Pigs in Heaven - Barbara Kingsolver [103]
“I’ve seen those turtle shells. Looks like that would be a chore, to dance with all that on your legs.”
Annawake laughs. “It’s work, but it’s not a chore. I did that. But Uncle Ledger decided I would be the one of us who’d learn the white world. My brothers could do their reckless things, but I had to learn to listen to my head, every time. He made me speak English, and he pushed me to do well in school. He thought we needed an ambassador.”
“The ambassador? That’s what you are? Whatever you told my daughter Taylor scared her to death. She’s a mess, all uprooted, and now she can’t even make her payments.”
“It didn’t cross my mind that she would pack up and move.”
“Well, she did. Last time I talked to her she didn’t sound like herself. She’s depressed. It’s awful what happens when people run out of money. They start thinking they’re no good.”

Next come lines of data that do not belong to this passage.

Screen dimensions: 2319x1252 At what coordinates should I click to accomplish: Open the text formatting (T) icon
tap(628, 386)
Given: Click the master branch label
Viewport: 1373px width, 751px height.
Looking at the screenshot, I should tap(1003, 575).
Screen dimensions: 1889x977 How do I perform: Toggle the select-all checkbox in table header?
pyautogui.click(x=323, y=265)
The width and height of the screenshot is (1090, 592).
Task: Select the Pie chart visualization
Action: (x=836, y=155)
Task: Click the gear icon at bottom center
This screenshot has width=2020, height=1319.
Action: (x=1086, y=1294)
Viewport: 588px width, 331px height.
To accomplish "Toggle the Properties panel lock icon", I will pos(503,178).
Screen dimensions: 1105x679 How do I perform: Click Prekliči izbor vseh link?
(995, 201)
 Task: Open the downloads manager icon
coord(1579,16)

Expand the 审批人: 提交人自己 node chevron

“See that guy over there?” Annawake points across the street to the hardware store where Abe Charley is standing out front in his horsehide suit, talking to Cash Stillwater.
Alice leans, to look. “What’s that, a cowskin he’s got on?”
“Horsehide. There’s a rendering plant over toward Leech where you can get horse leftovers pretty cheap. Abe made that suit himself. He’s pretty proud of it.”
“Taylor’s boyfriend wears some odd getups, from what he’s told me. But to tell you the truth, not as bad as that horsehide. Taylor just bought new school clothes for Turtle instead of paying her bills. She was scared to death of Turtle looking poor at school. You know how it is.”
“Luckily I don’t. I mean, growing up here, you don’t have to bother much with pretending you’re not poor.”
Alice is tracking Abe Charley’s flamboyant hide as he crosses the street. Annawake refines the point on her sugar heart. “People say Indians are ungrateful welfare recipients, but what they really mean is we don’t act embarrassed enough about being helped out. The young people like me, the radicals, we’ll say it’s because we had everything stolen from us and we deserve the scraps we’re getting back. And that’s true, but it’s not the point. The old people around here, they’re not thinking about Wounded Knee, they’re just accepting what comes their way. For us, it’s the most natural thing in the world to ask for help if we need it.”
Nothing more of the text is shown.